Respuesta :
Given:
The vertices of the quadrilateral ABCD are A(3,8), B(6,5), C(5,4), and D(2,7).
To find:
Whether the given quadrilateral is a rectangle, a rhombus or a square.
Solution:
Distance formula: The distance between two points is
[tex]d=\sqrt{(x_2-x_1)^2+(y_2-y_1)^2}[/tex]
Using distance formula, the side lengths are:
[tex]AB=\sqrt{\left(6-3\right)^2+\left(5-8\right)^2}[/tex]

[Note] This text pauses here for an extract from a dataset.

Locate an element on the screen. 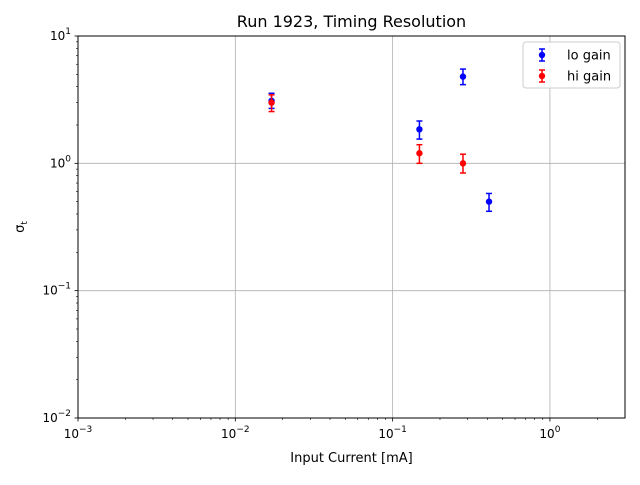 This screenshot has height=485, width=640. y-axis-label: σt is located at coordinates (22, 227).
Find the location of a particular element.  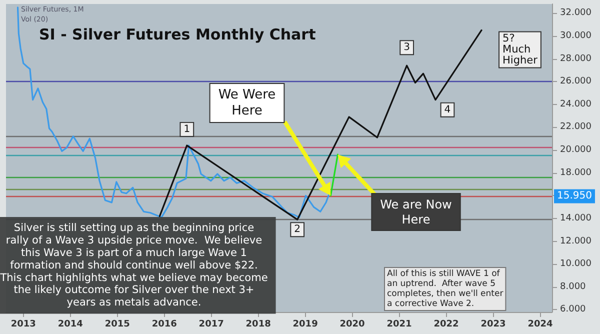

x-tick-label: 2021 is located at coordinates (399, 325).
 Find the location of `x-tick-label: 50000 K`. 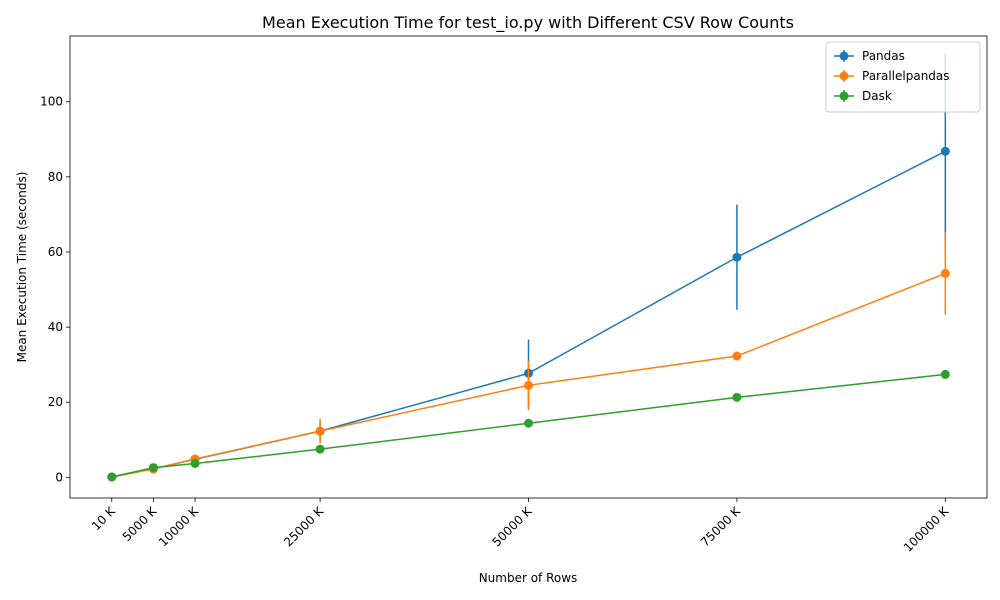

[tex]AB=\sqrt{\left(3\right)^2+\left(-3\right)^2}[/tex]
[tex]AB=\sqrt{9+9}[/tex]
[tex]AB=\sqrt{18}[/tex]
[tex]AB=3\sqrt{2}[/tex]
Similarly,
[tex]BC=\sqrt{\left(5-6\right)^2+\left(4-5\right)^2}=\sqrt{2}[/tex]
[tex]CD=\sqrt{\left(2-5\right)^2+\left(7-4\right)^2}=3\sqrt{2}[/tex]
[tex]AD=\sqrt{\left(2-3\right)^2+\left(7-8\right)^2}=\sqrt{2}[/tex]
The length of diagonals are:
[tex]AC=\sqrt{\left(5-3\right)^2+\left(4-8\right)^2}=2\sqrt{5}[/tex]
[tex]BD=\sqrt{\left(2-6\right)^2+\left(7-5\right)^2}=2\sqrt{5}[/tex]
From the above calculation, we conclude that the given quadrilateral has two pairs of congruent opposite sides and equal diagonals.
Opposite sides of a rectangle are equal and its diagonals are also equal.
Therefore, the given quadrilateral ABCD is a rectangle.